Cloudflare is not blocking obvious malicious traffic.

If I request my website with an obvious proxy IP which is on any blacklist I get a normal response.
Even on “high” Security Level. Even if I am doing something obviously malicious with the IP like reloading the website at an unnatural high rate.

So basically Cloudflare is not giving me any protection at all.
I am not sure but this is not a normal behaviour, right?

Browser Integrity Check does also not work. I can set any weird User Agent on any weird IP and it still get passed.


#2

It would be helpful if anybody could tell me if this is normal behaviour or not.


#3

I can tell by my Analytics screen’s Security tab that Cloudflare is blocking some malicious traffic from my website.

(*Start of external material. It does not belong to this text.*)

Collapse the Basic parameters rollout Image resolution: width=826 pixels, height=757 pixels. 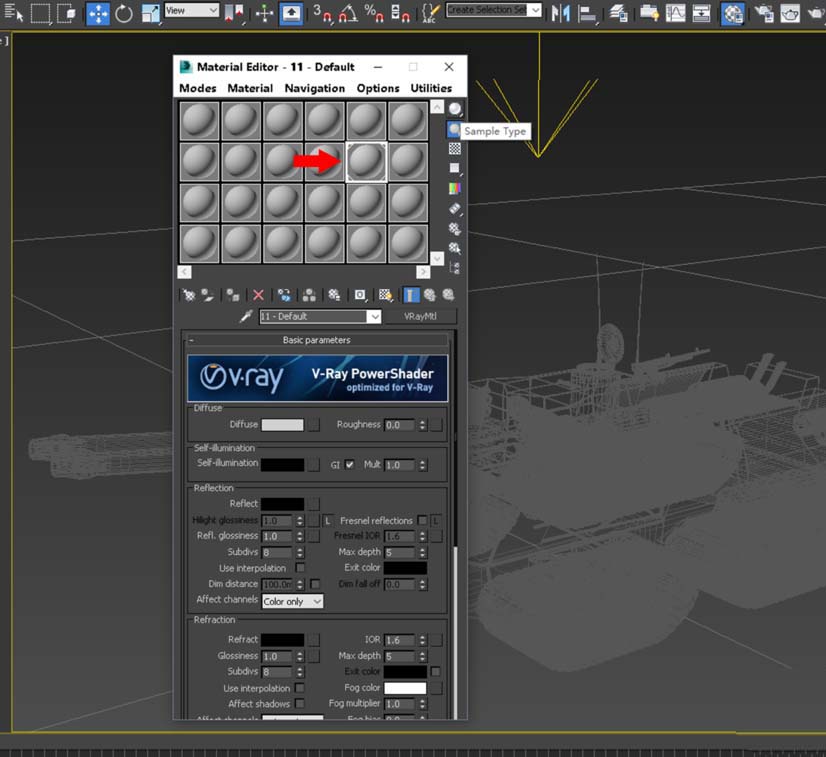pyautogui.click(x=315, y=340)
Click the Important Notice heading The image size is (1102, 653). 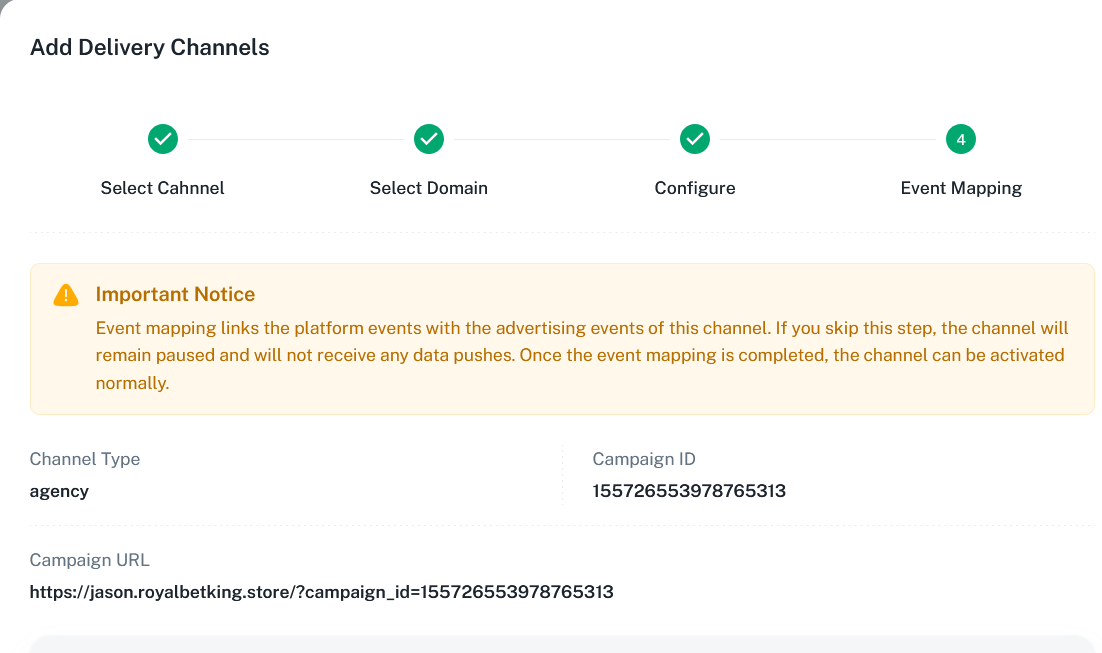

As customers, we’re not privy to how their firewall works, but it sounds like what you’re doing isn’t really malicious. If you want more detailed feedback, you would have to open a Support Ticket:
Login to Cloudflare and then contact Cloudflare Support


#4

I really do hope that user agents are NOT the main way a client is considered hostile: If I was an abuser, I would be sure to use the most common browser user-agent to avoid detection that’s based on that. Given that Cloudflare’s “checking you” screen is JavaScript based (and tells you that it can’t work if you disable JS, i.e. with the NoScript extension), it seems that User-Agent is not what they’re looking at, or at least, not exclusively. Which IMHO they really shouldn’t.

Out of curiosity, what makes an IP “weird”? If you can connect with it to the server, then it is a valid IP, there’s nothing weird about it. If it’s not a valid IP, your TCP connection will never complete.

It is perfectly legal to use proxies to use the Internet (well, in most of the world…), and using one does not necessarily say one is trying to abuse. Granted, if it’s a public proxy, it may attract more abuse, and Cloudflare’s anomalies detection may be more sensitive to what’s coming from there, but if they can filter at the client level that your behavior is something they consider good/not abusive (and they can, there’s a CF cookie that I imagine they use just for that - to keep reputation per client session, despite IP) - they may even let you pass from the proxy IP, and block someone else.

My opinion, of course. As in “how would I have designed it, if I were to build a Cloudflare-like service”. I do not work for Cloudflare.


#6

IP which is on all blacklist like honeypot and obviously a Proxy.

Yes, but if you set Security Level to high you expect some trigger. Especially if this IP is the cause of down time because it is hitting the website at an unnatural high rate

It is taking down the my whole website. I don’t know what could be more malicious in the context of Cloudflare which is a ddos protection service after all, right?


#7

Well, one may wonder if attack from a single IP is considered Distributed Denial of Service. DoS yes, DDoS, less so. In fact, I would expect that rate limiting of single IPs is maybe something you’ll want to configure in your server…

I don’t know if Cloudflare can detect that those requests are in fact the cause for your server going down. They’re probably chasing common patterns, and maybe that one doesn’t fall under it. Especially if it’s unique to your site and your design. i.e. your app could do something smart before allowing many requests to break it, e.g. by using your own one-time tokens for very sensitive operations. By the way, Cloudflare does have an option to force a CAPTCHA, for example, on such sensitive URLs, through Firewall rules.


#8

Can you send me an example IP (or the link from PHpot), and I can check what’s going on? Additionally, can you confirm what your security level setting is at?


#9

That type of protection is available through Cloudflare’s Rate Limiting feature.

Cloudflare looks at the connecting IP, an x-forwarded-for value can easily be forged and isn’t considered reliable.


closed #10

This topic was automatically closed after 14 days. New replies are no longer allowed.